Testo da leggere =>
+++++

Era il 24 aprile di ben 3.198 anni fa quando il mitologico cavallo ideato da Ulisse assediò la città di Troia. La storia racconta, infatti, che dopo dieci anni di inutile assedio i Greci finsero di rinunciare alla conquista della città e di tornare alle proprie sedi, lasciando sulla spiaggia un enorme cavallo di legno, per placare gli dei e propiziare il viaggio di ritorno in patria.

All’interno del cavallo erano nascosti i più valorosi guerrieri greci, guidati proprio da Ulisse. I Troiani, felici per lo scampato pericolo, convinti che si trattasse di un dono degli dei, trascinarono il cavallo all’interno delle mura, nonostante Laocoonte e la profetessa Cassandra avessero consigliato di non farlo. Ad un tratto comparve un greco di nome Sinone, il quale convinse il re che il cavallo era segno di pace, era un regalo. Di notte, mentre i troiani dormivano, i greci uscirono dal cavallo ed aprirono le porte della città ai propri compagni. Questi, dopo essersi nascosti con le loro navi dietro un’isoletta vicina di nome Tenedo, erano di nuovo sbarcati sulla spiaggia di Troia. Penetrati nella città, i greci colsero di sorpresa i troiani, che furono facilmente sopraffatti. Troia fu data alle fiamme.

+++++

Consegne =>
1. Trascrivi parola per parola il tratto del testo sul cavallo di Troia che va da "Era il 24 aprile" fino a "di ritorno in patria.".
2. Prosegui il testo sul cavallo di Troia, ripartendo subito dopo la sua ultima frase.

[Dati raccolti]
+++++

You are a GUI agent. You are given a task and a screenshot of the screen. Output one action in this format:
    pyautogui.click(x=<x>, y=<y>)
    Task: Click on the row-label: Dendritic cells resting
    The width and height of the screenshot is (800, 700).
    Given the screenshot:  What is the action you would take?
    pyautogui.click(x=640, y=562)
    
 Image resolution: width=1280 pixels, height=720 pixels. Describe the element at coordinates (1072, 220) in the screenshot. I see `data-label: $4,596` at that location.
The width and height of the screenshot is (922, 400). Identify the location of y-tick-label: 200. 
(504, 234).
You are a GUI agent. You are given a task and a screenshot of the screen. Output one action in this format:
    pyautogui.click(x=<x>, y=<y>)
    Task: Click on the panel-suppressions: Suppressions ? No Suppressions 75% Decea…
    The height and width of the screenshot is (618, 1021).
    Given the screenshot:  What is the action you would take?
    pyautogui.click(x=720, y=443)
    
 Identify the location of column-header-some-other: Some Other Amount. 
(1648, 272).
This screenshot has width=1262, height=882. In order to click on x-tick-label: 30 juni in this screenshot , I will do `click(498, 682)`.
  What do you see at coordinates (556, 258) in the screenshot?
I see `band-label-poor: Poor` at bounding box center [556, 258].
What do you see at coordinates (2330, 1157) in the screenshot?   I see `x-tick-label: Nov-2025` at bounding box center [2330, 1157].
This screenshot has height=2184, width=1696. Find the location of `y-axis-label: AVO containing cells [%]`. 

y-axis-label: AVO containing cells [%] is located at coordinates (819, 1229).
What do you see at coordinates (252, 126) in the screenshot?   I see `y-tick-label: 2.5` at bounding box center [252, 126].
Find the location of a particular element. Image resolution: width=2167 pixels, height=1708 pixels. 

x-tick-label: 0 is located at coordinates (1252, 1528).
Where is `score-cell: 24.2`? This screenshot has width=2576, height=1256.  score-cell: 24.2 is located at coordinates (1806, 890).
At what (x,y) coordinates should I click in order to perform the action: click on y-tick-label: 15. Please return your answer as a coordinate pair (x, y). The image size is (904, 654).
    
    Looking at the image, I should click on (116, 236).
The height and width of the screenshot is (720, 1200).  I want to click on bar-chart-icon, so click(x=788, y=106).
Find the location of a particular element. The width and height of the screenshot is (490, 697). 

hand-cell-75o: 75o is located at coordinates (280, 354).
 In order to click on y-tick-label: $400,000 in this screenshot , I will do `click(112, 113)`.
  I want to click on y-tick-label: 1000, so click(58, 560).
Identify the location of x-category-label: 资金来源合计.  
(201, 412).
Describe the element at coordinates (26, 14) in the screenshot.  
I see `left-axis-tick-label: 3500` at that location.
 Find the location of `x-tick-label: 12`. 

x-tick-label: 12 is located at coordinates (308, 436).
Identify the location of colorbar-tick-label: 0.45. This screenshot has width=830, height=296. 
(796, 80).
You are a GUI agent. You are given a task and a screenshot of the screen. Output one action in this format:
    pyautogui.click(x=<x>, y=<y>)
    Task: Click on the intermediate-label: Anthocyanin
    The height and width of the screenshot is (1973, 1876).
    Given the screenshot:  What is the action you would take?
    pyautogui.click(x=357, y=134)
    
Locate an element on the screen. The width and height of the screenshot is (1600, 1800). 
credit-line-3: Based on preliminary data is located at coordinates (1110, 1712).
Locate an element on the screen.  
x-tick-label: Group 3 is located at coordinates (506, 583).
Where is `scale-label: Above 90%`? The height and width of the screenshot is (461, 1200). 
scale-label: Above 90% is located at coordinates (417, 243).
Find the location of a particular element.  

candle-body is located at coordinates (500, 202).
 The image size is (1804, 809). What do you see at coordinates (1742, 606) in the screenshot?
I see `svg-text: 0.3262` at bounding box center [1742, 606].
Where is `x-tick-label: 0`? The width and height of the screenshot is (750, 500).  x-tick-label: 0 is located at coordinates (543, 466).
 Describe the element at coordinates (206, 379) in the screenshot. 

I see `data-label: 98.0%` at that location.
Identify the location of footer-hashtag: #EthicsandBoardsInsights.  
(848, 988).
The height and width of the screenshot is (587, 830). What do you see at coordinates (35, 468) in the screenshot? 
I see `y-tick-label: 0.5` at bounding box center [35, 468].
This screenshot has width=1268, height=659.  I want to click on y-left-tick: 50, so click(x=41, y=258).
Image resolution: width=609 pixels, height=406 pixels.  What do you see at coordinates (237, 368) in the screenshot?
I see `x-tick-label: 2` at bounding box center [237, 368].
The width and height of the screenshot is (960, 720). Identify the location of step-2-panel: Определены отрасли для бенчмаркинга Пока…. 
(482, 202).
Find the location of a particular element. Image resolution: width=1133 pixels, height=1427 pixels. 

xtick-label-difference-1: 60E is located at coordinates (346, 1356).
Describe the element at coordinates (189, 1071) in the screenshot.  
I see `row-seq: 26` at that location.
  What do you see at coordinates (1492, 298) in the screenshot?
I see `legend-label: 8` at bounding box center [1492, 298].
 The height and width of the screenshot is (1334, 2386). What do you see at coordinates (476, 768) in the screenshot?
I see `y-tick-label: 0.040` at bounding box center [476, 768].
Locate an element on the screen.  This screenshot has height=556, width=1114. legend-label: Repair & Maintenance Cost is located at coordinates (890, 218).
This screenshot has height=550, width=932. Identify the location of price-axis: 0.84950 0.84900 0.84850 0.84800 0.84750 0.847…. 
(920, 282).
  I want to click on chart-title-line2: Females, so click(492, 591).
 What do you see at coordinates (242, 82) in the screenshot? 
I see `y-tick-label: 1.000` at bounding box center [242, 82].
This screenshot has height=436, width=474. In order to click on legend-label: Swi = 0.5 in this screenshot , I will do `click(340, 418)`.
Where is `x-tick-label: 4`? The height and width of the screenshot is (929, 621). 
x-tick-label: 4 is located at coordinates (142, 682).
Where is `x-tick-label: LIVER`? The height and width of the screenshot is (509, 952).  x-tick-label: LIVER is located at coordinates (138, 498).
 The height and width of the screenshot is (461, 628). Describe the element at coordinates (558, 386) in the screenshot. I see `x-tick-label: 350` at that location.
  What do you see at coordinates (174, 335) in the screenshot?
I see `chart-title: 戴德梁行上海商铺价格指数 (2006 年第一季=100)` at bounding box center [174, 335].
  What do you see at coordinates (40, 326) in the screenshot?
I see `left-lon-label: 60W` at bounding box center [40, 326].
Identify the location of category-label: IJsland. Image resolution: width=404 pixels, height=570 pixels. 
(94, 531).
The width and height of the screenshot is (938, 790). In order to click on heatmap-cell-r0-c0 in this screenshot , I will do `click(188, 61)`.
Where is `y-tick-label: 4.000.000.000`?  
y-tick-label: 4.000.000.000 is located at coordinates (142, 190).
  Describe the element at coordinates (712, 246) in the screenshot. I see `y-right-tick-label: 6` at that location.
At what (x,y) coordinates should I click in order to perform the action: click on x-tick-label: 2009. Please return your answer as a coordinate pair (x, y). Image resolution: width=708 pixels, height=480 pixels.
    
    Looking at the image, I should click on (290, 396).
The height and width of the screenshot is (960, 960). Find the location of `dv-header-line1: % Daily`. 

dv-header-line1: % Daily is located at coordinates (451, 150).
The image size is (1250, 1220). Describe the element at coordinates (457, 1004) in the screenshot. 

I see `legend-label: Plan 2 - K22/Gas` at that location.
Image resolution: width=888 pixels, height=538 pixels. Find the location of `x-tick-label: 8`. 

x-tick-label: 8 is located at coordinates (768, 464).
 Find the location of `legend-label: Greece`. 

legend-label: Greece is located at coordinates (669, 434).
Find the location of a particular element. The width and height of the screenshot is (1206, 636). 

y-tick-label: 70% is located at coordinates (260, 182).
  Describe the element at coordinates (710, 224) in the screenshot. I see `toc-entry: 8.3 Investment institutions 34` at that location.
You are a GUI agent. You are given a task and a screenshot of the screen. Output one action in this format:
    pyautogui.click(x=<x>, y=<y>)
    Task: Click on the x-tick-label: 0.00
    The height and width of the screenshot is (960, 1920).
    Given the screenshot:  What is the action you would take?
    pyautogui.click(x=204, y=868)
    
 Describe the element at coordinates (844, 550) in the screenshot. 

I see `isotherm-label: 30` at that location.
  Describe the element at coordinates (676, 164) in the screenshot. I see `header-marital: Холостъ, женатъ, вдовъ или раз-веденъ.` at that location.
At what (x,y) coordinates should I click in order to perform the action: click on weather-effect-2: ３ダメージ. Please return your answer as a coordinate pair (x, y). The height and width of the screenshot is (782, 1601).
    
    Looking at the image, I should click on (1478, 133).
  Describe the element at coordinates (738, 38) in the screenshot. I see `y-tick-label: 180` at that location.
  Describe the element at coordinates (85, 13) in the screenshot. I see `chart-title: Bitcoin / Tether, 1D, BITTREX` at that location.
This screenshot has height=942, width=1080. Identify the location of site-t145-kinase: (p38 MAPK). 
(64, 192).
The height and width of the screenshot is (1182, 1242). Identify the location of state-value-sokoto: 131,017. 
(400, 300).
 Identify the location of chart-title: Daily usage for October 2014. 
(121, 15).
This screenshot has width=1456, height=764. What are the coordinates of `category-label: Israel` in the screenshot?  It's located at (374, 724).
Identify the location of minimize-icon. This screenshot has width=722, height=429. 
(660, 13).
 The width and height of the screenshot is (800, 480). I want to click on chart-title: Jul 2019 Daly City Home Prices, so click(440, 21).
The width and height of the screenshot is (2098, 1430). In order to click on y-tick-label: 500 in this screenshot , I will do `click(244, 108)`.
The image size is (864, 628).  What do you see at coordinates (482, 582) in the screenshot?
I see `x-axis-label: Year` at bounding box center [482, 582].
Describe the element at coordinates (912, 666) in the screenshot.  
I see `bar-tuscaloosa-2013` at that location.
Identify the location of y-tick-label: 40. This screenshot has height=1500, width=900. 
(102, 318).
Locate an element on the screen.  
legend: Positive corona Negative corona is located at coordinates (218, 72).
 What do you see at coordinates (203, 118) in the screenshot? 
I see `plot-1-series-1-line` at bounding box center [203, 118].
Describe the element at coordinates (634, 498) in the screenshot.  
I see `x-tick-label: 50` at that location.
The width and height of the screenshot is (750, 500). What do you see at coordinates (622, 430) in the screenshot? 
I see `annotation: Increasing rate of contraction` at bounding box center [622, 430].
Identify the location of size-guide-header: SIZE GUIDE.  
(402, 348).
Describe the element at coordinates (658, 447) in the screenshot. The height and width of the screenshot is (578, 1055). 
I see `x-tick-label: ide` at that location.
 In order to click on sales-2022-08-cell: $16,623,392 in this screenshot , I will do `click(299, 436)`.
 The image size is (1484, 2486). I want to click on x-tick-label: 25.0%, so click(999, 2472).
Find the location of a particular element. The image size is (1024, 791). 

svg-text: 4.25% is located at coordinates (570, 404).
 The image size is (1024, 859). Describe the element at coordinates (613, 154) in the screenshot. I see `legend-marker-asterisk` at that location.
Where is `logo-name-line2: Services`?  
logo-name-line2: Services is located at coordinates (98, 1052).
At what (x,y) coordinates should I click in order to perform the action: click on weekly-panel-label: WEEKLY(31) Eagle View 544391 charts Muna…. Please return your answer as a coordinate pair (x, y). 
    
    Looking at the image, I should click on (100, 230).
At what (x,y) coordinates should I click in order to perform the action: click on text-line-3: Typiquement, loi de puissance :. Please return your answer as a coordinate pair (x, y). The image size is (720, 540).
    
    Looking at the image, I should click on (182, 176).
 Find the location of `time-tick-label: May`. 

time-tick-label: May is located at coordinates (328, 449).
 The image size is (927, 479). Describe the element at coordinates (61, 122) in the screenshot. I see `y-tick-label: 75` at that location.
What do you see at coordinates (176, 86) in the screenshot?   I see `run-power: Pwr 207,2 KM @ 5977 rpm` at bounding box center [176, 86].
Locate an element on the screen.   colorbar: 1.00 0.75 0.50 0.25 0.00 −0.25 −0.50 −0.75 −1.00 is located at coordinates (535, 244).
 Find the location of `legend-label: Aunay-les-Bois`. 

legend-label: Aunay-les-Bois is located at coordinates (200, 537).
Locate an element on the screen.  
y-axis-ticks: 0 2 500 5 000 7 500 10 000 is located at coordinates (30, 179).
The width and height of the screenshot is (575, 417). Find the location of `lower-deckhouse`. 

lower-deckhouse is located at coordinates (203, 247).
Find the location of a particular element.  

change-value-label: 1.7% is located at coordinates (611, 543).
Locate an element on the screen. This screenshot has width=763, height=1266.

+++++

Risposte =>
1.
Era il 24 aprile di ben 3.198 anni fa quando il mitologico cavallo ideato da Ulisse assediò la città di Troia. La storia racconta, infatti, che dopo dieci anni di inutile assedio i Greci finsero di rinunciare alla conquista della città e di tornare alle proprie sedi, lasciando sulla spiaggia un enorme cavallo di legno, per placare gli dei e propiziare il viaggio di ritorno in patria.

2.
Il racconto viene riferito nel II libro dell’ “Eneide” di Virgilio: Enea, principe ed esule troiano, lo riferisce infatti alla regina di Cartagine, Didone, che lo stava ospitando in una delle tappe del viaggio che lo porterà infine a sbarcare sulle coste del Lazio, dove diventerà il capostipite della genealogia che avrebbe fondato Roma.